Required work:
(1) List every terminal command that the content_gen page shows as a line to type.
(2) Continue the content_gen page from its last line, following on from the step about nltk libraries.

Passage given:
- - -

/content_gen

Generates abstractive summaries of news-articles related to top-trending topics on twitter.

Primary LanguagePython

content_gen tracks the top news trends and generates a summary of related news articles.

The top trending topics are extracted with the help of twitter's api. For each trending topic, highest similarity news articles from google news website are parsed and translated. The corresponding summaries of articles and key-words are generated with the help of tf-idf.

INSTALLATION:

  1. Install Anaconda Python 2.7 64 bit distribution Link: http://continuum.io/downloads#all

  2. Clone to your desktop

    git clone https://github.com/abhigenie92/content_gen
    
    
  3. Install dependencies

    sudo apt-get install libxslt-devel libxml2-devel gcc
    
  4. cd into this folder and run the following command from terminal

    cd content_gen
    python -m pip install -r requirements.txt
    
  5. Install nltk libraries.

- - -

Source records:

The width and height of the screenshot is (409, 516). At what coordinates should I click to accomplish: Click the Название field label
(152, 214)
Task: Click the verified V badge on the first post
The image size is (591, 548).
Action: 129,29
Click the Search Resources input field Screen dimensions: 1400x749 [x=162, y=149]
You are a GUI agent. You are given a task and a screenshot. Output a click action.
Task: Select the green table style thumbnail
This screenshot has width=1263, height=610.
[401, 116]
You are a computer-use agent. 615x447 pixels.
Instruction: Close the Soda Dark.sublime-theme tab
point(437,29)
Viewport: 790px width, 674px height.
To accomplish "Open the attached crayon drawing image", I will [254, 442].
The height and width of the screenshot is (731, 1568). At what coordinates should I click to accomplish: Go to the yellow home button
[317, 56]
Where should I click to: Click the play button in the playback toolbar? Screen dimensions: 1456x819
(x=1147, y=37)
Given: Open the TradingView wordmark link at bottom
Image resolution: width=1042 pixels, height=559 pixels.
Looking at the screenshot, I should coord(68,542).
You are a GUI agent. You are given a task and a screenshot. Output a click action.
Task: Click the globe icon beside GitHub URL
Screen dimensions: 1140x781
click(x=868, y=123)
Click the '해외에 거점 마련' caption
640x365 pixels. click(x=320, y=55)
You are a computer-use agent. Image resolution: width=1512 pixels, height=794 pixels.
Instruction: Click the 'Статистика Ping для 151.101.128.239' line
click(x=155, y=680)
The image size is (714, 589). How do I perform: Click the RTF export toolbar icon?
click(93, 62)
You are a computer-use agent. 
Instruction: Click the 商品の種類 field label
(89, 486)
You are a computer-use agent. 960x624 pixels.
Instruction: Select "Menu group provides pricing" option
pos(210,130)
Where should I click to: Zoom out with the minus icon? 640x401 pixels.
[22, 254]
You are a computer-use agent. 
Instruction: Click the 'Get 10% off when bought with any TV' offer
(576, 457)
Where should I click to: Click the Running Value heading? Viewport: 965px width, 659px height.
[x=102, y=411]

- - -

Replies:
(1)
- git clone https://github.com/abhigenie92/content_gen
- sudo apt-get install libxslt-devel libxml2-devel gcc
- cd content_gen
- python -m pip install -r requirements.txt

(2)
    python import nltk; nltk.download()
    
  6. Run the main.py file.

    python main.py
    

OUTPUT:

The output is appended in "\posts\content.json"

{'title': <title of post>, 'description': <summary of given no. of lines>, 'dateCreated': <date of creation>, 'categories': <categories of post>, 'mt_keywords': <keywords of the post>}

OTHERS:

  1. The script has an option of making it run inifinitely. It will keep checking if a new trend is available and it will posts only if there is. Uncomment lines 259-264
  2. The script is limited by twitter's rate limit and sleeps in btw till satisified.